Circumstances occurred, opportunities arose, some of them were neglected, most of them were eagerly pounced upon by the eagle-eyed genius during the first part of his career. But in the midst of his glory the Emperor was haunted by a sense of futility — he felt that he was supporting on his shoulders the great structure he had erected. In order to protect it against outside enemies he must continue fighting even if he wished for peace; he had no guaranty and little hope that after his disappearance his work would stand, no certainty that the frail son Marie-Louise had given him would ever succeed him on the throne he had hewn with his sword. He had rebuilt the empire of Charlemagne, but he did not represent a deep-rooted tradition; unlike the sovereigns he had defeated, he had not inherited the allegiance, the loyalty, and the devotion of generations of men. He was the product of eighteenth-century intellectualism, the son of the Revolution, and he himself dimly felt that he could found no dynasty. This bitter sense of unfulfillment, this search for permanency, this fever in building and organizing so that something of himself might survive, give a poignant unity to the figure of Napoleon delineated by M. Bainville.
Looking at the Empire after an interval of a century, and trying to estimate it as a modern Frenchman and a modern European, the author cannot help feeling that Napoleon’s apprehensions were fully justified. He left France with the Frontiers of Louis XVI; his Civil Code, now obsolete, is disintegrating. It is impossible to forget Napoleon, and the ears of men still catch his footsteps echoing ever more faintly in the reaches of time; but to the last why that comes to his mind the biographer can only answer negatively; ‘It would be better if Napoleon had never existed.’
Such a conclusion, however, Hilaire Belloc refuses to accept in his Napoleon (Lippincott, $1.00). To him Napoleon is above all the extraordinary genius who attempted the unity of Europe and caught up again the undying Augustan tradition, the inheritance of the Cæsars, ’the legacy of Rome to our race.’ He succeeded in making generally accepted certain postulates of civil law and certain principles of the French Revolution, but he failed in reëstablishing and fixing completely their ‘noble culture.’ If Europe at the present time stands disorganized and disrupted, it is because the Napoleonic ideal of unity has been abandoned; her only hope is to resurrect it.
For this contention, which Mr. Belloc develops with great sincerity and eloquence, there is much to be said, particularly as the author admits that this reuniting of Europe must result from a ’living conscious unity. Thus, to determine why Napoleon failed to accomplish his task becomes a problem of to-day.
He failed, according to Mr. Belloc, because, of the three great aspects of society, he was able to understand and utilize only two. A genius in civil and military matters, whom his biographer justifies even in having underestimated the importance of sea power, Napoleon failed to grasp the moral value of the ecclesiastical element in the life of modern Europe.
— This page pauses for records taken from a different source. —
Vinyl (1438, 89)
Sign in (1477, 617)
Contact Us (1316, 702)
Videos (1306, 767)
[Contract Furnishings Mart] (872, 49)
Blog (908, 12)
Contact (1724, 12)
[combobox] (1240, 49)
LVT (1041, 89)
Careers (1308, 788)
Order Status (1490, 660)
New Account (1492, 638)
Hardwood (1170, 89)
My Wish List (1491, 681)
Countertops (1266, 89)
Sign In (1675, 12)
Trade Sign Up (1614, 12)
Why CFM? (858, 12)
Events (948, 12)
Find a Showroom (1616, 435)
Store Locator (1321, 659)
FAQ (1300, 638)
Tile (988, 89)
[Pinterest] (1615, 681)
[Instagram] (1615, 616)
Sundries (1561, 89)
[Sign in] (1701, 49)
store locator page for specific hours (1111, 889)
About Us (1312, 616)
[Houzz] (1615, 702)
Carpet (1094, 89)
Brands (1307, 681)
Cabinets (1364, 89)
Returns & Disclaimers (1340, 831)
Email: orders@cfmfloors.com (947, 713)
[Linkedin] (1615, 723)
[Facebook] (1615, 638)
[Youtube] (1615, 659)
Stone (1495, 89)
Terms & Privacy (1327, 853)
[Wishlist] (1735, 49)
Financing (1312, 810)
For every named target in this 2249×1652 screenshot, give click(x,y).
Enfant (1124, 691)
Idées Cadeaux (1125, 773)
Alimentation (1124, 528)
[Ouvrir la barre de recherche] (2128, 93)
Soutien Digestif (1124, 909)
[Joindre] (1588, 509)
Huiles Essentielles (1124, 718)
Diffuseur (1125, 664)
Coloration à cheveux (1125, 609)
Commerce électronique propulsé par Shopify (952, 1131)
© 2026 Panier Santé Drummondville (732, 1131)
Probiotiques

No complete unity could be achieved by a man who had ostensibly shown disrespect to the head of the Church and, in so doing, prevented a complete pacification of the Vendée and even aroused against him the religious and national spirit of Spain.
After this long and stimulating introduction, which will not be accepted without reservations by every reader, Mr. Belloc proceeds to illustrate his thesis with a series of highly colored and picturesque episodes presenting Napoleon s life front the cradle to the tomb, Unlike the French biographer, M. Bainville, he does not hesitate to accept legends, for to him legend is almost as true and sometimes much more significant than history. He is at his best, however, when dealing with military scenes, in his analysis of tactics which will delight all those who, by the fireside, like to fight again the battles of old by which kingdoms were won and lost.